#### [EXERCISE DESCRIPTION]
Print the rows verbatim, starting with the line that contains "You are a GUI" and going on through the line that contains "Viewport: 1512px width, 786px", with both of those lines included. Leave the pictures out of your answer.

#### [EXCERPTED DATA]
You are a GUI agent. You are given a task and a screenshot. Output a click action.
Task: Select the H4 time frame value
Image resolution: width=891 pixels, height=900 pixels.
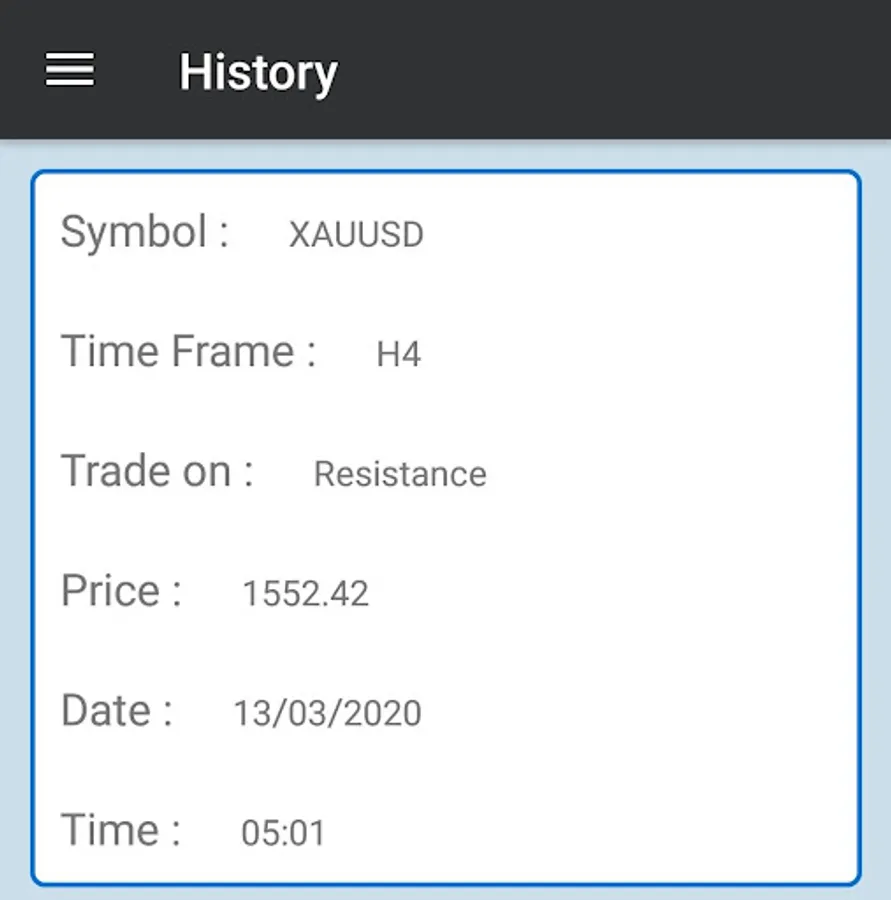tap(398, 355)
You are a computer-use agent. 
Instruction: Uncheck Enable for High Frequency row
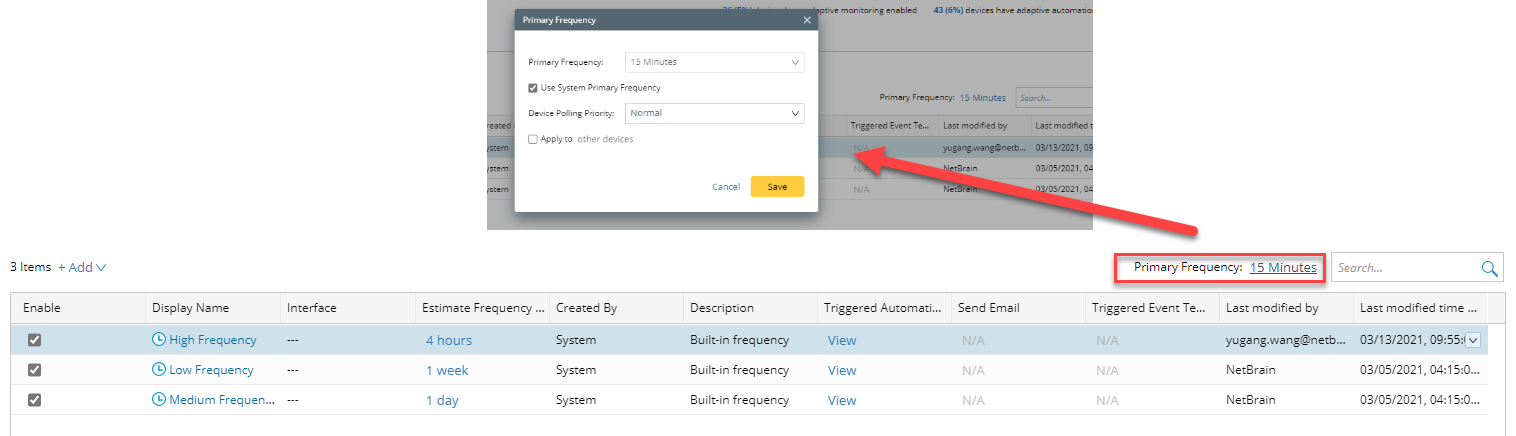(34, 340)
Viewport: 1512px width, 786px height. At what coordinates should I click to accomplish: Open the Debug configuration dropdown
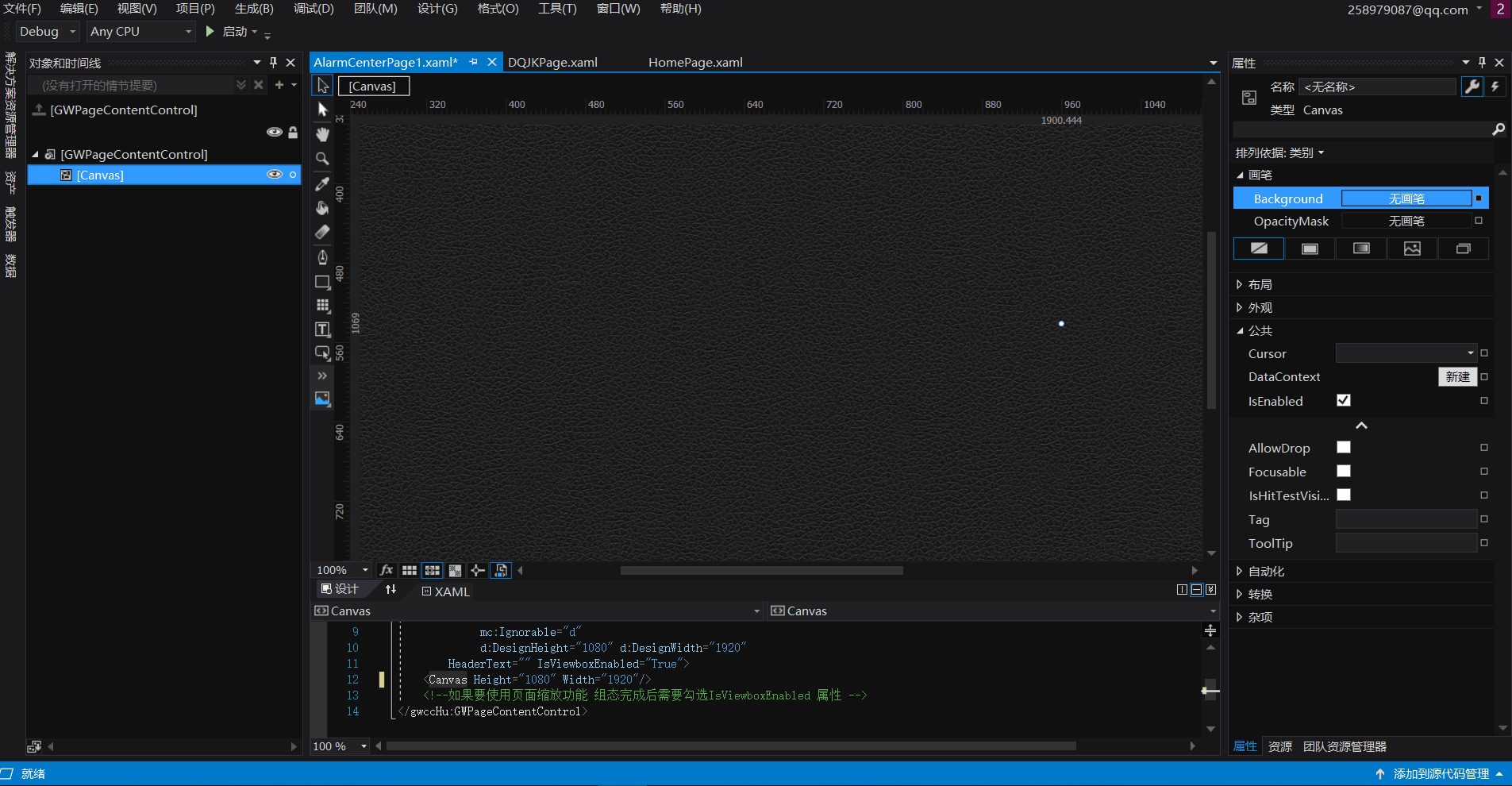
---
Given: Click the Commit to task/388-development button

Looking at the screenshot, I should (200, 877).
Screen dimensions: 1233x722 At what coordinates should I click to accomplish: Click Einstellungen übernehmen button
---
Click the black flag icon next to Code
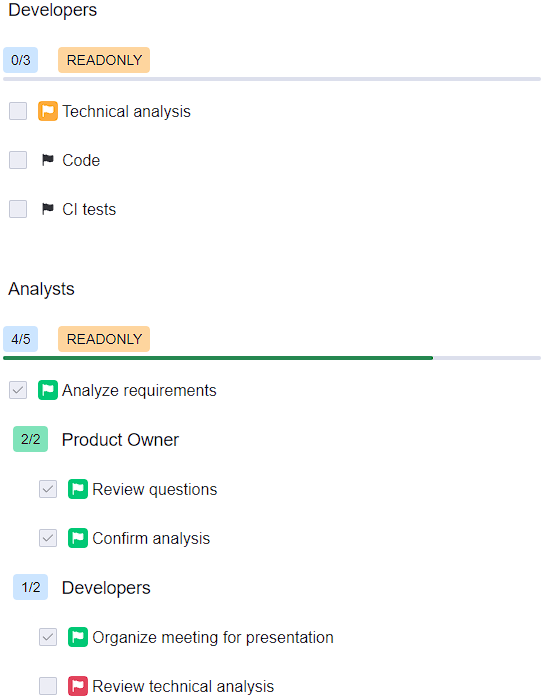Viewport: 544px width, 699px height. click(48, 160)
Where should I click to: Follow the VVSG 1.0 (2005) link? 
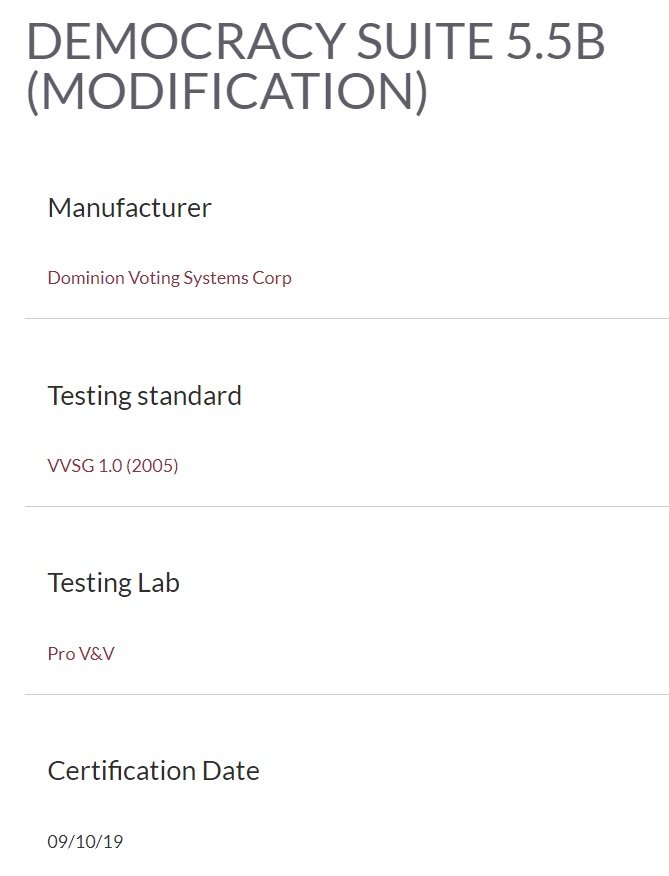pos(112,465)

#### [WRITTEN SOLUTION]
You are a GUI agent. You are given a task and a screenshot. Output a click action.
Task: Select the H4 time frame value
Image resolution: width=891 pixels, height=900 pixels.
tap(398, 355)
You are a computer-use agent. 
Instruction: Uncheck Enable for High Frequency row
(34, 340)
Viewport: 1512px width, 786px height. At what coordinates should I click to accomplish: Open the Debug configuration dropdown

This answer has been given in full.